Customer service, strategic customer service, CRM, and customer experience: these terms are often used interchangeably. In fact, they imply very different concepts and roles within your company. As you move down the list of terms, an executive creates greater opportunities to take the lead in customer engagement while enhancing their status and career. These are the major differences which set these terms apart.

Customer Service consists of contact handling and executing basic customer transactions. For better or worse, this is your basic call center, often viewed by executives as the complaint department and a necessary nuisance. Even this function is quite profitable in that it retains the revenue of customers that otherwise would take their business elsewhere.

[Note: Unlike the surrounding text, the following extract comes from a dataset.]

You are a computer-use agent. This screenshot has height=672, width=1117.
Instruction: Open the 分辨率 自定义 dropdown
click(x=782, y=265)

On average, the revenue retained from handling a complaint is two to five times the loaded cost of handling the contact alone.

Strategic Customer Service not only addresses basic service contacts and transactions but also includes three other activities within the contact center context:

  • Gathering Voice of the Customer (VOC) information, quantify the revenue cost of inaction and inputting the VOC into other departments
  • Creating customer engagement via microbursts of emotional connection (usually in 20-40 seconds)
  • Preventing future contacts and delivering additional value via education

Strategic customer service allows you to become an internal consultant to the rest of the company.

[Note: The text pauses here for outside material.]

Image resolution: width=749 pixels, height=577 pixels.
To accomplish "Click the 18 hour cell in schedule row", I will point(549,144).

Customer Relationship Management (CRM) is often viewed as a software system. Its impact goes far beyond software to include:

  • Tracking and managing customer purchases and contact at major touch points including the phone, email, chat and social media
  • Customer history and segmentation information is provided to the Customer Service Representative (CSR) to identify the most appropriate sales offer and manage the sales process
  • Surveying customers (usually by email) after the contact. The results are included in the database for reference by the next CSR.

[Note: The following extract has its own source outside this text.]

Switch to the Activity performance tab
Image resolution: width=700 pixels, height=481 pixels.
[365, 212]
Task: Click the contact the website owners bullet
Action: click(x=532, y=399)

While customer history guides sales activities, almost all CRM activities are still reactive.

Customer Experience expands the traditional CRM activity to be anticipatory and proactive across the end-to-end customer lifetime. It uses technology to:

  • Understand the customers’ experience across all silos, e.g. from sale to product delivery and onboarding, to use and billing via linkage to internal operational databases
  • Identify opportunities for the company to be proactive. For instance, SoCal Edison used smart meter data to identify 30,000 customers whose bills were going to be higher and dispatched emails warning them and offering conservation tips. The response was very positive and less costly than waiting for customers to call.
  • Expand the Voice of the Customer to include events that the customer often does not communicate. For instance, failed website searches and unused product features hurt satisfaction but are almost never identified.   
  • Create online communities to provide support, fun, content, and engagement and to gather ideas from the customer base
  • Become preventive by identifying potential customer unpleasant surprises and needs and warning the customer on the website and via onboarding videos and literature

The CE function requires a much more sophisticated analytical capability and linkage of the CRM system to major databases across the company using a common identifier.  While both of these are challenging, the ability to enhance loyalty and word of mouth while reducing unnecessary cost will more than pay for the increased capability. 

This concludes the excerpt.